計画と行動のバランスを論じた文章を、最後の文の後から引き継いで書き進めてください。

**テキストブロック:**
::::::::

夢をかなえるための『アントレプレナーシップ』入門
㉗計画が先か、行動が先か

About the Author: 高橋徳行

たかはし・のりゆき  1956年北海道生まれ。1980年慶應義塾大学経済学部卒業。同年国民金融公庫(現日本政策金融公庫)入庫。1998年バブソン大学経営大学院(MBA)修了。2003年より武蔵大学経済学部教授。2015年より同大学経済学部長(2017年まで)。2022年より同大学学長。主著は、『起業学の基礎』(勁草書房)、『アントレプレナーシップ入門』(共著、有斐閣)などがあり、訳書としては『アントレプレナーシップ』(共訳、日経BP社)などがある。日本ベンチャー学会清成忠男賞審査委員長、日本中小企業学会幹事、企業家研究フォーラム理事、グローバル・アントレプレナーシップ・モニター(GEM)日本チームリーダーなどを兼任。
Published On: 2024/2/28By

新しい事業を始める時、計画をじっくり考えてスタートするという考え方と、まずは行動という考え方の2つがあります。みなさんはどちらを重視されますか。本連載では、アントレプレナーにとって重要な計画と行動のバランスを考えてみます。[編集部]
 
 
 この連載の中でも、何度か登場してきた「エフェクチュエーション」という言葉を、最近では新聞などでもよく見かけるようになりました。エフェクチュエーションは、「まず行動を」を重視する考え方であり、例えば、その原理の1つである「手中の鳥(Bird in Hand)」は、とりあえず、手元にあるものを使ってやってみるということです。不確実な環境下で前に進もうとする時に効果を発揮します。アントレプレナーシップにとって行動が重要であることは間違いありませんが、その流れの中で、事業計画書もしくはビジネスプランを作成することを軽視する動きも見られます。プランとアクション、計画と行動の2つのバランスをどのように取ればよいのでしょうか。今回、考えてみたいと思います。

::::::::

**提供情報:**
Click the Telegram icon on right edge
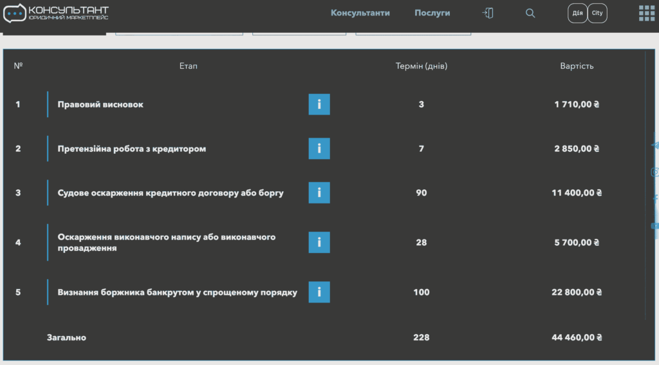Viewport: 659px width, 365px height. (655, 145)
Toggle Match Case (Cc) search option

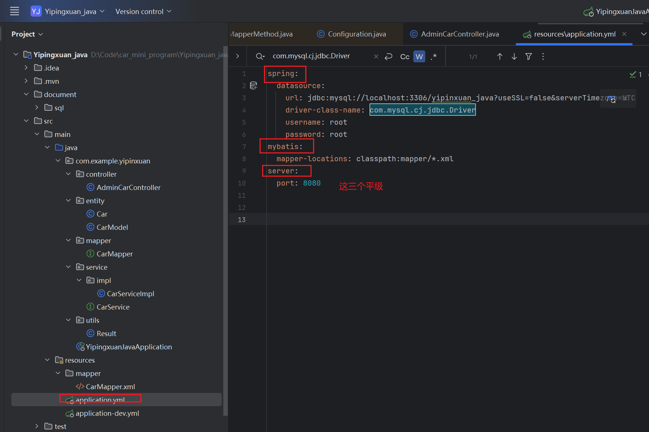click(x=405, y=56)
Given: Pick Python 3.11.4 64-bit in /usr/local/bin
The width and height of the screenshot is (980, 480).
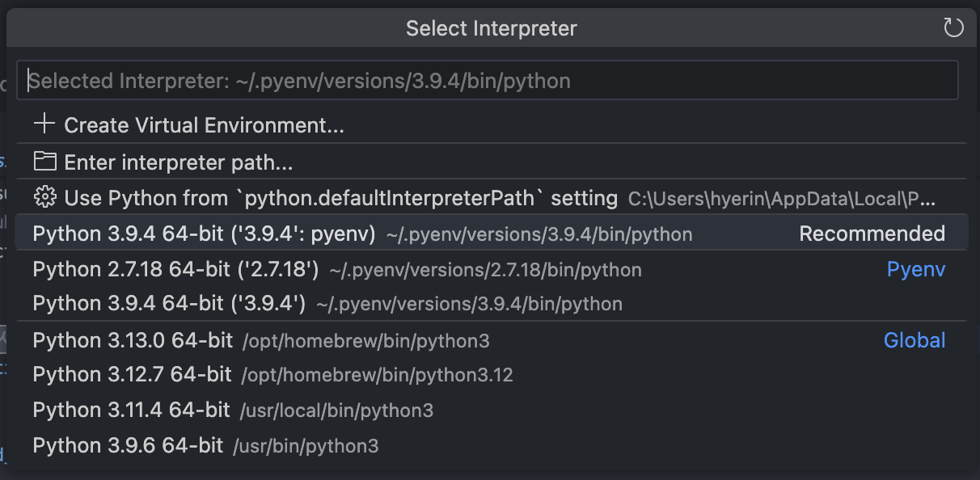Looking at the screenshot, I should tap(131, 411).
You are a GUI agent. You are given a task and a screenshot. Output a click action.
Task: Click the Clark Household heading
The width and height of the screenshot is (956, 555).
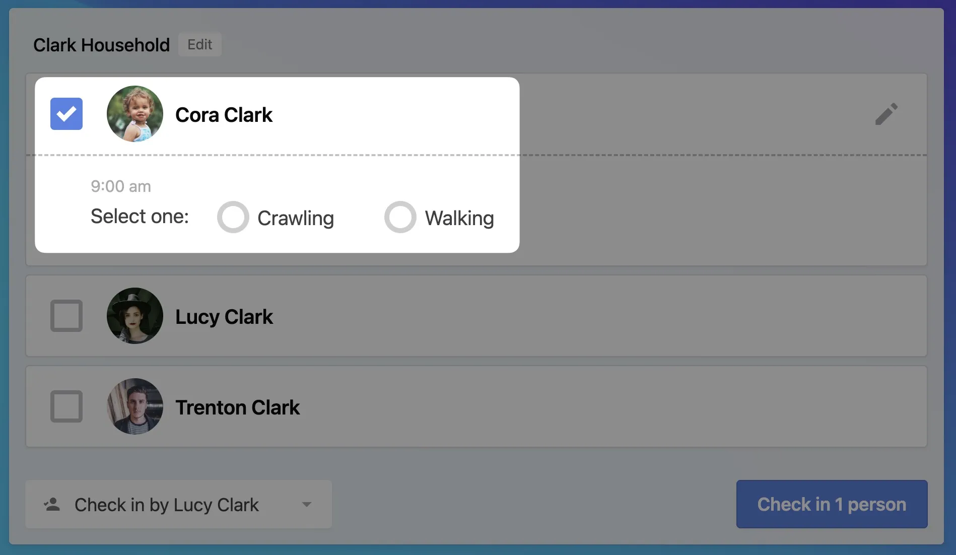click(102, 45)
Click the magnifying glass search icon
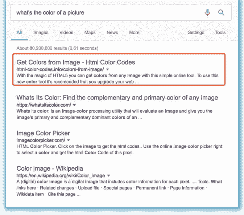The image size is (244, 215). point(221,13)
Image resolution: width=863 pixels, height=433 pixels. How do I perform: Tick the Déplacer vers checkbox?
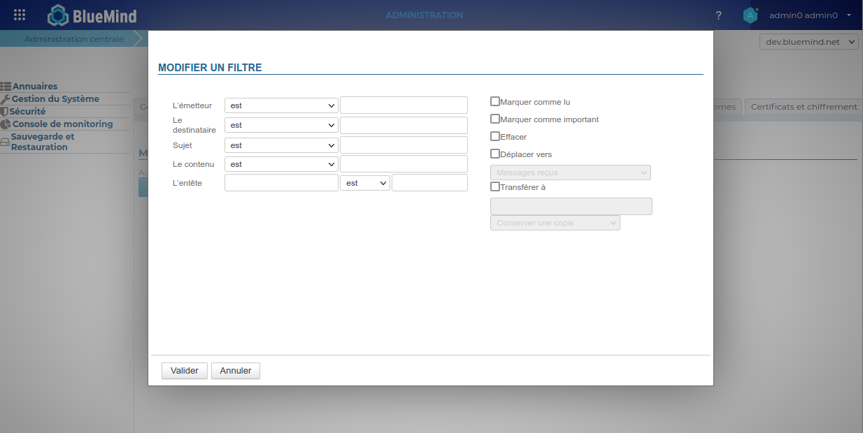click(495, 154)
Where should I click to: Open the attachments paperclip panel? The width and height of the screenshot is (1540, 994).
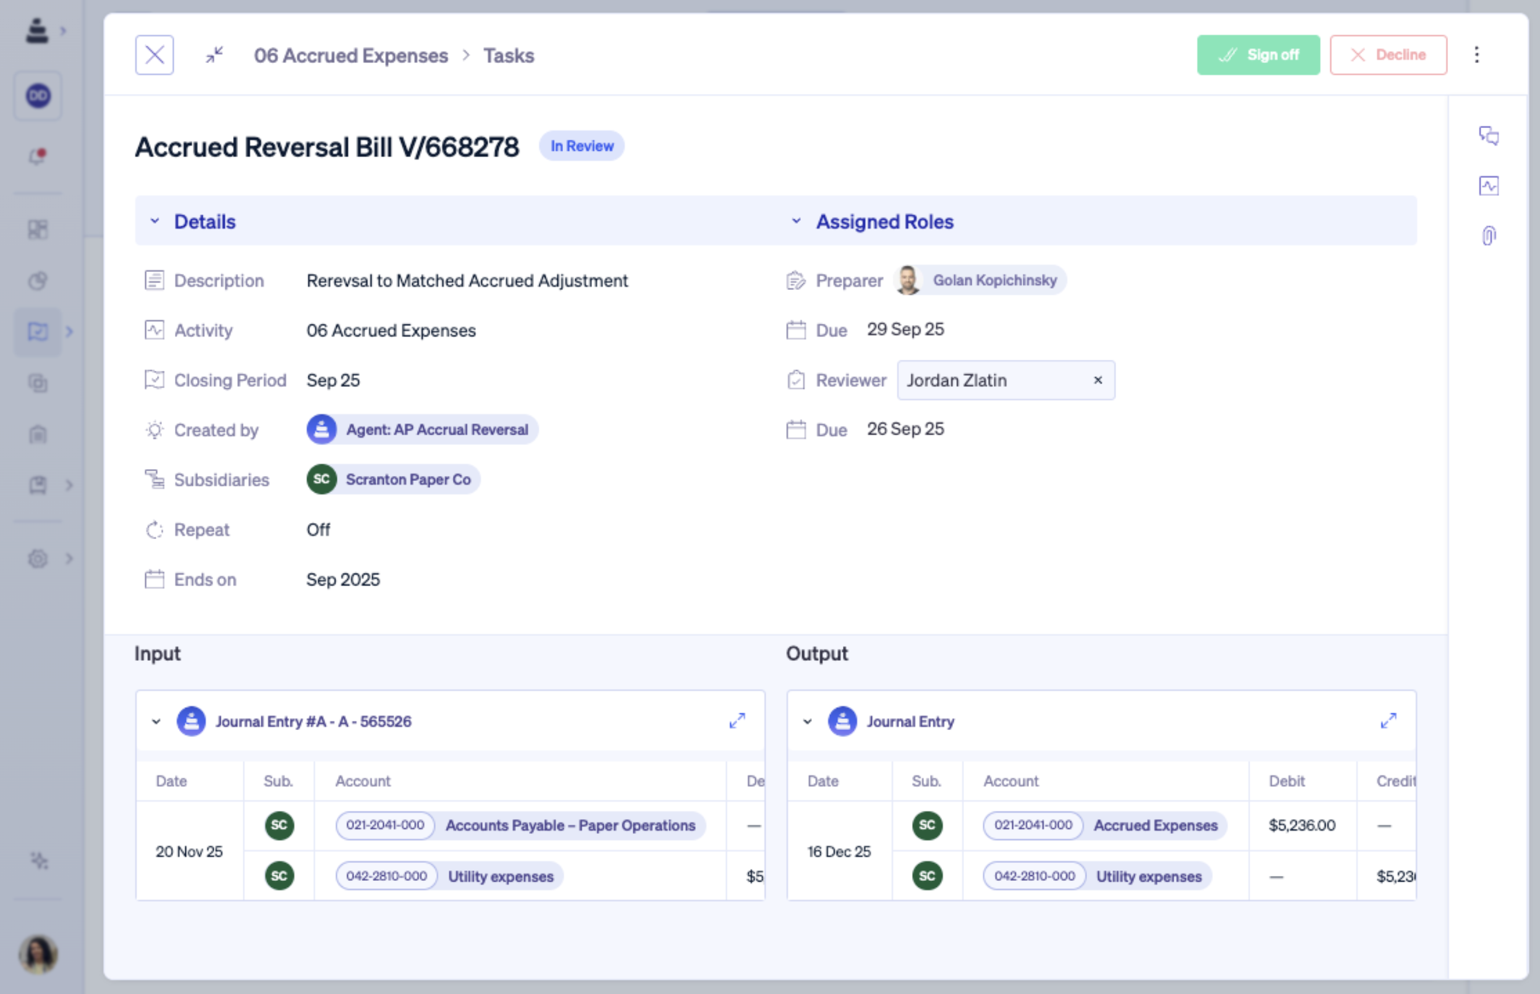1490,235
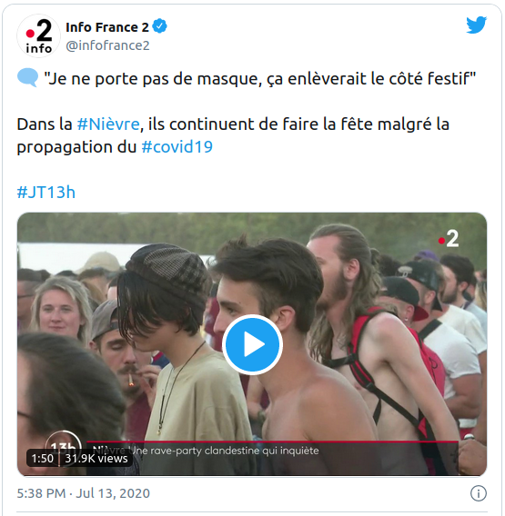Open the #covid19 hashtag
This screenshot has width=505, height=516.
(x=177, y=147)
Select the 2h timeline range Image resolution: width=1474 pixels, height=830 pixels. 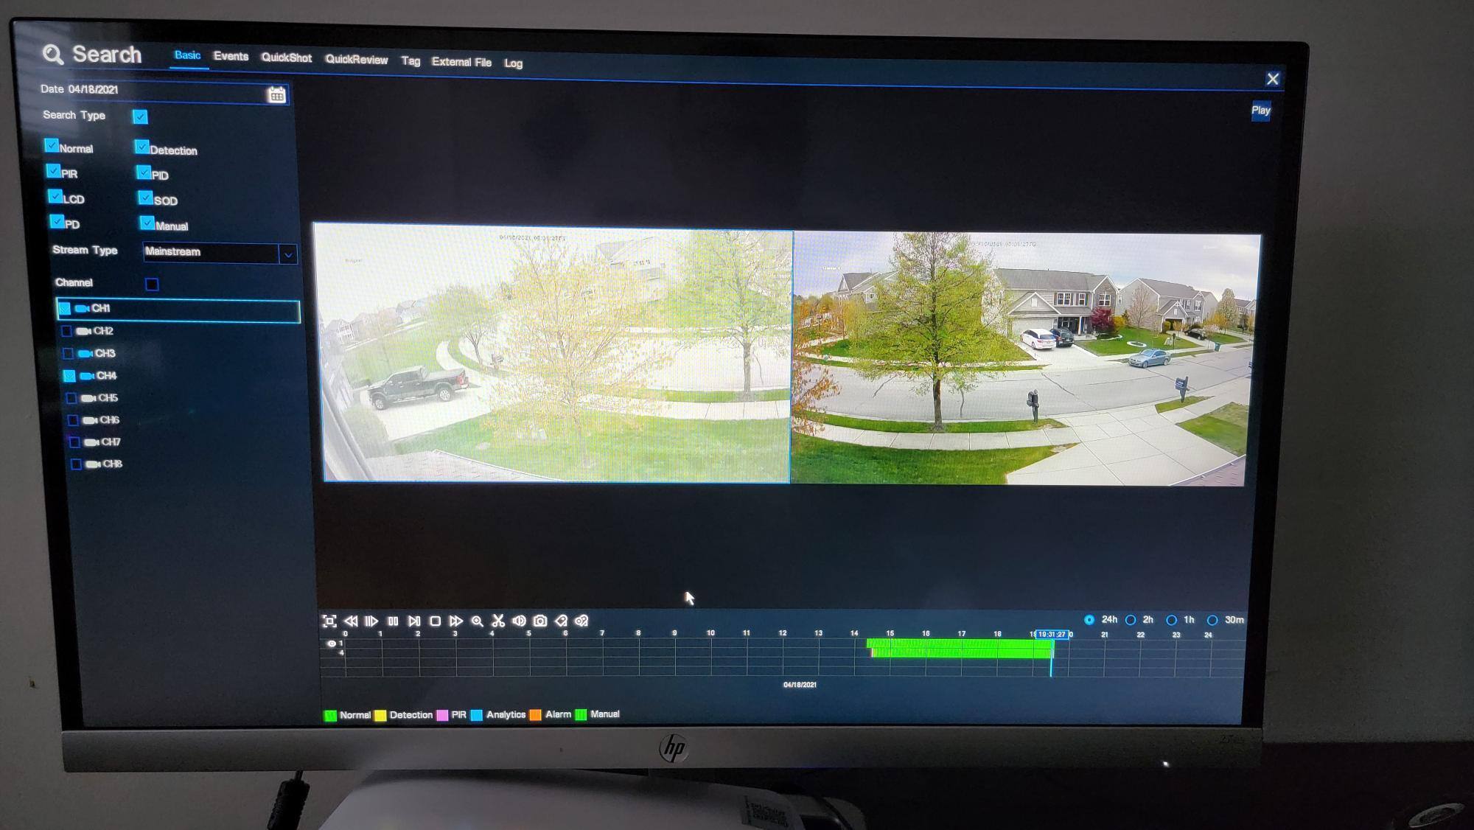point(1131,620)
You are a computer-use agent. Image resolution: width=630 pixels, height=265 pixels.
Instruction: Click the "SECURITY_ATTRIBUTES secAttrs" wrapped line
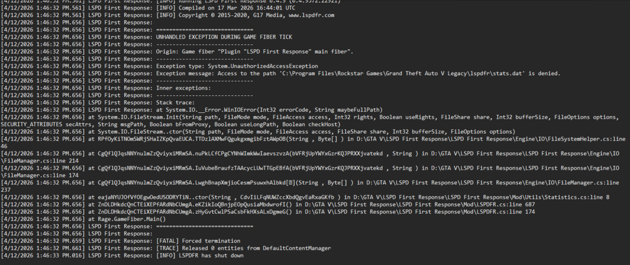coord(95,124)
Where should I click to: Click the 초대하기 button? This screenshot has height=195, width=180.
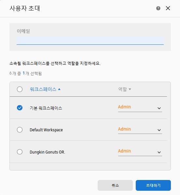153,185
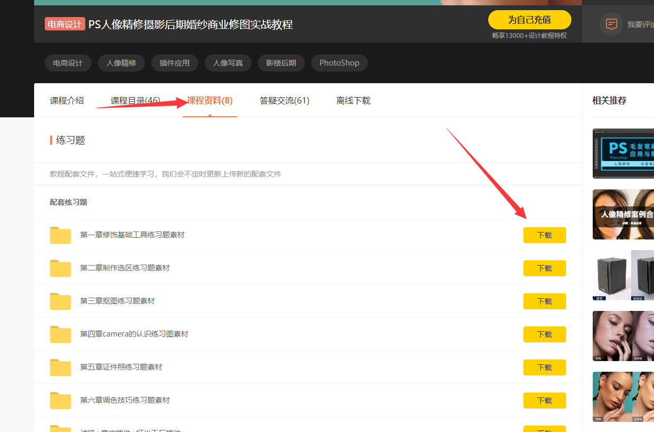654x432 pixels.
Task: Open the 人像精修案例合集 recommended thumbnail
Action: (623, 214)
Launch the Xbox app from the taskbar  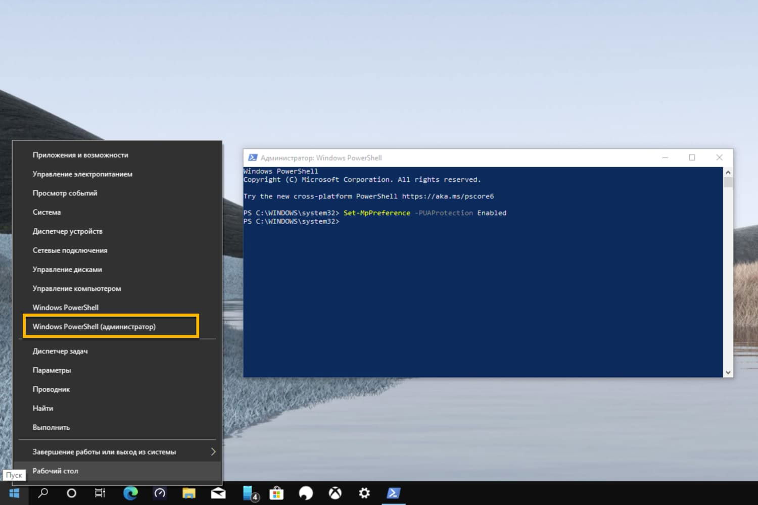[335, 493]
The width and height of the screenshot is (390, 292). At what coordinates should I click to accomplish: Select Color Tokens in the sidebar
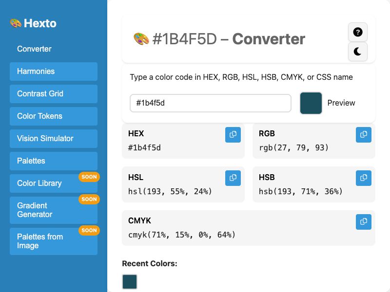pos(53,116)
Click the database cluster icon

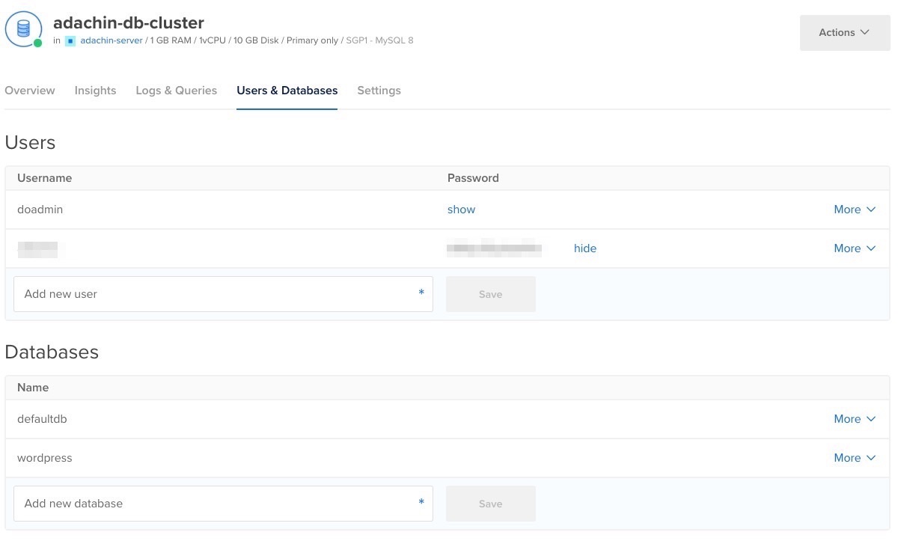tap(23, 28)
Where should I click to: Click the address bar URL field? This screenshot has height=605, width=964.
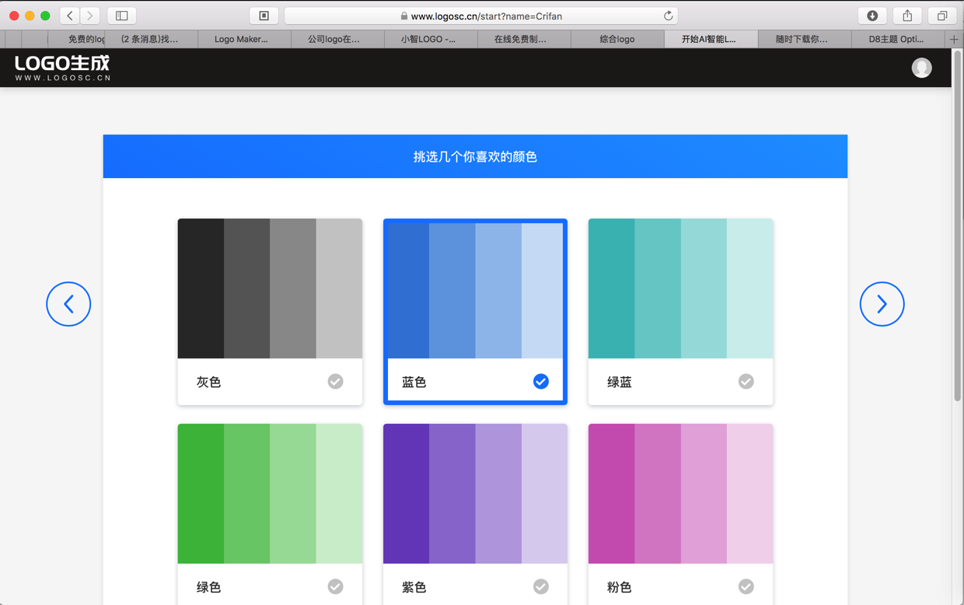coord(482,16)
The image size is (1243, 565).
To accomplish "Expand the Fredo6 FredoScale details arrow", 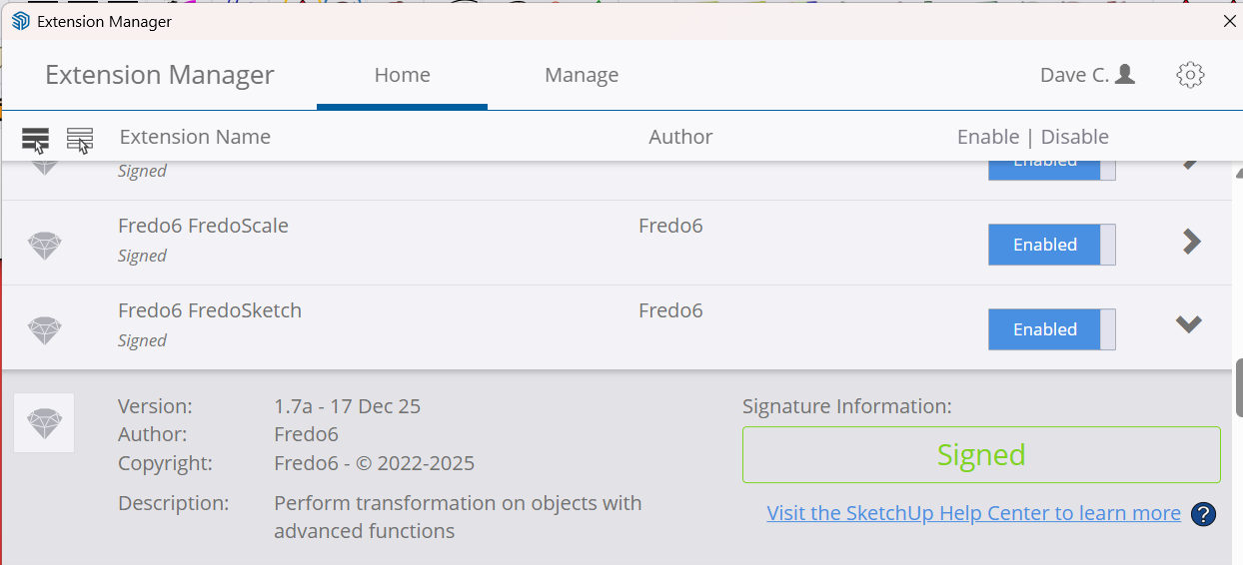I will coord(1191,242).
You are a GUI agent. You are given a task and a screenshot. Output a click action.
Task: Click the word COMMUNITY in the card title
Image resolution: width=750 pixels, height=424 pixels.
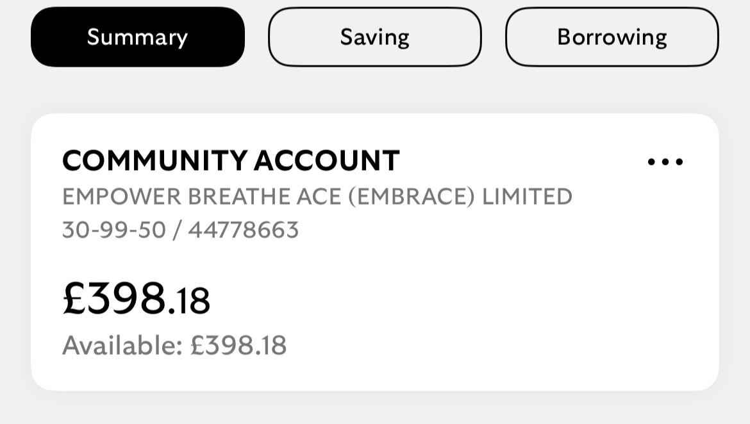pos(154,160)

::::::::

**出力内容:**
 
ビジネスプランは死んだのか
 
 昨今、事業計画書、もしくはビジネスプランに対する評価が低下しています。自分の頭の中で「妄想」した顧客や顧客ニーズを考える時間があるならば、「本物」の顧客や顧客ニーズを発見する時間に当てるべきという主張です。プランを作成するよりも、まず行動せよということです。
 
 確かに、この主張の土台ともいえるアメリカのスティーブン・G・ブランクが構築した「顧客開発」モデル、顧客開発モデルを進化させたエリック・リースによる「リーン・スタートアップ」モデル、さらにリーン・スタートアップを実践へと導くエフェクチュエーションから学ぶことが多いのは事実です。
 
 次のような調査結果もあります。Yashar Mansoori & Martin Lackéusによると、①知識の創造、②価値の創造、③修正能力、④ピボットの可能性、⑤継続的な学び、⑥経営資源の管理、⑦利害関係者との対話、⑧不確実性のマネジメント、⑨チームビルディングという9つの視点から、エフェクチュエーション、デザイン思考型アプローチ、そしてビジネスプラン(の作成)を比較すると、最も評価が高かったものはエフェクチュエーションであり、ビジネスプランは最低でした(図表1)。
 
 また、国際的な経済雑誌である『Forbes』2013年5月号に掲載された記事では、「Why Business Plans Are Worthless」(ビジネスプランが価値を持たない理由)というタイトルで、次のような文章が堂々と掲載されています。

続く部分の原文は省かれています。